__Task objective__: Pictures in the records are to be excluded from an otherwise exact copy.

Collected data entries
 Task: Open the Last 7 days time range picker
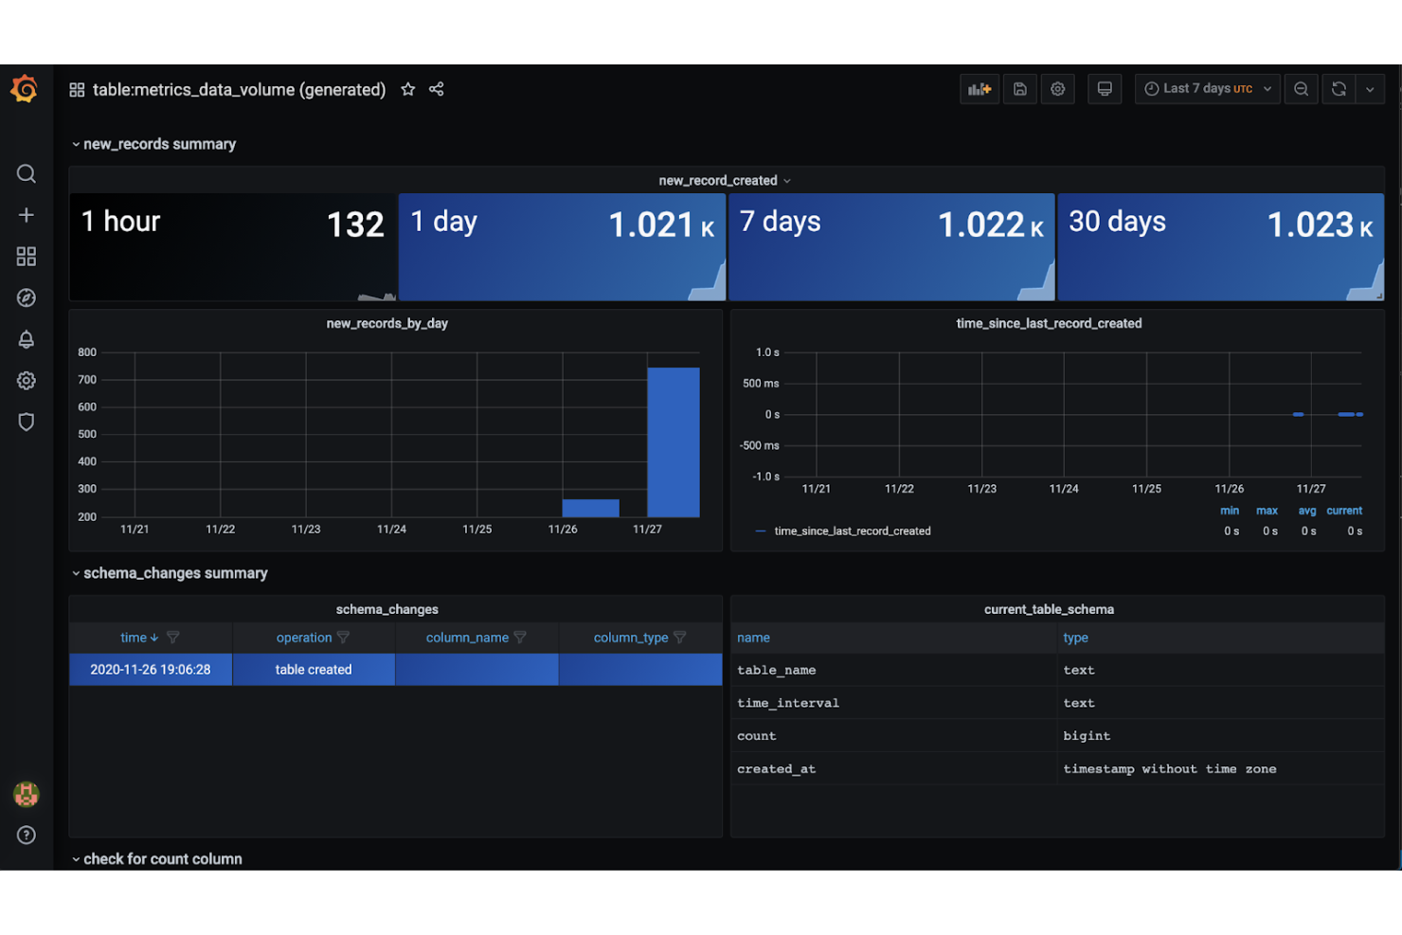pyautogui.click(x=1205, y=88)
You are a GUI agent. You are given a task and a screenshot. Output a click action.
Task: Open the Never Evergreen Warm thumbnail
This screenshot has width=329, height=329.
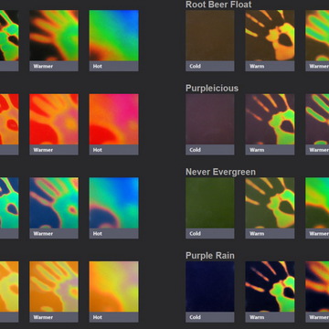point(270,203)
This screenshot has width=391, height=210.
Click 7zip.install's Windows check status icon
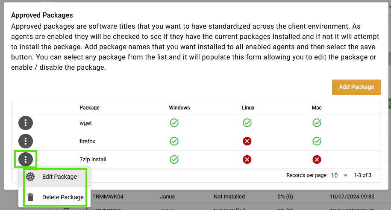coord(174,159)
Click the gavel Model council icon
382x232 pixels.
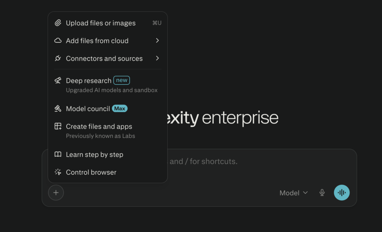pyautogui.click(x=58, y=109)
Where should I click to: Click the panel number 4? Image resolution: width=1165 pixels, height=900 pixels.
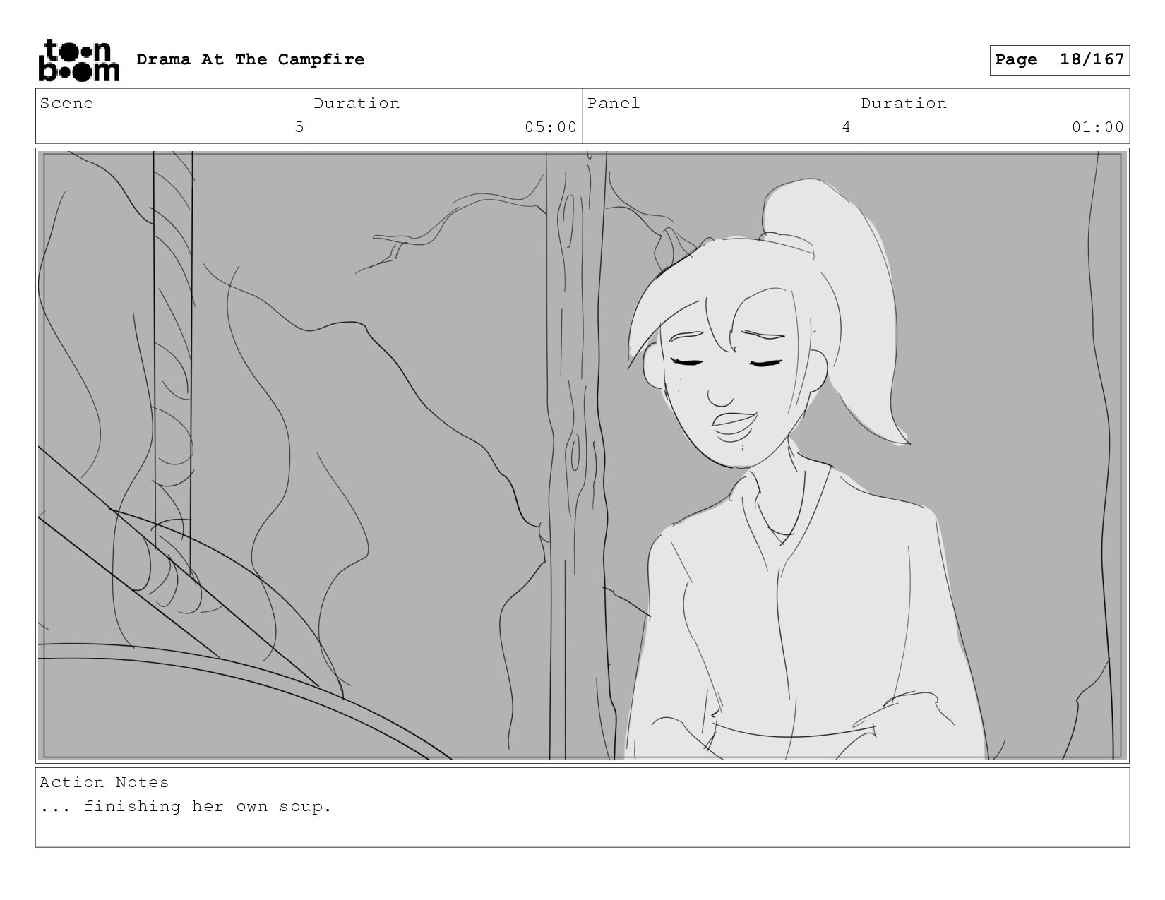click(x=846, y=127)
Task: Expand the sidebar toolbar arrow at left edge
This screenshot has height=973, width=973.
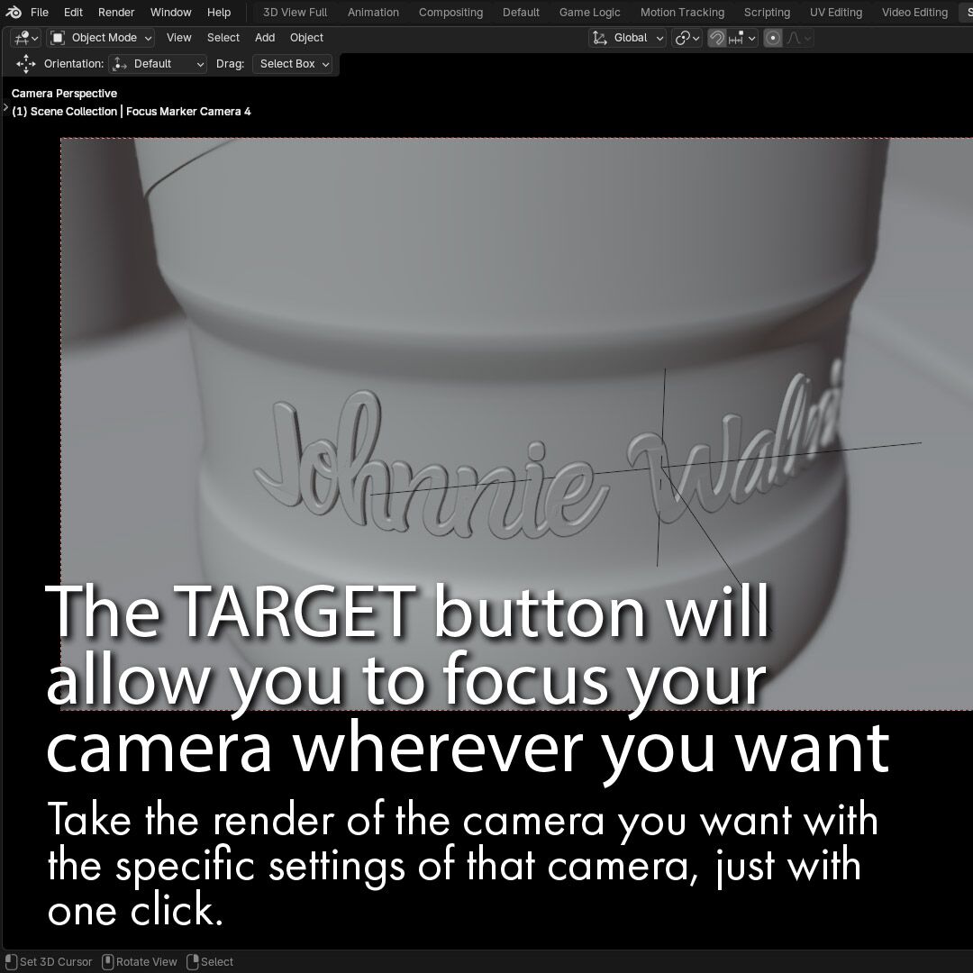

__Solution to the problem__:
 Task: Open the Last 7 days time range picker
pyautogui.click(x=1205, y=88)
You are a GUI agent. You are given a task and a screenshot. Output a click action.
Task: Open the Never Evergreen Warm thumbnail
This screenshot has width=329, height=329.
point(270,203)
This screenshot has width=391, height=210.
Click 7zip.install's Windows check status icon
coord(174,159)
Click the gavel Model council icon
382x232 pixels.
pyautogui.click(x=58, y=109)
Where should I click to: Click the panel number 4? Image resolution: width=1165 pixels, height=900 pixels.
click(x=846, y=127)
Task: Expand the sidebar toolbar arrow at left edge
This screenshot has height=973, width=973.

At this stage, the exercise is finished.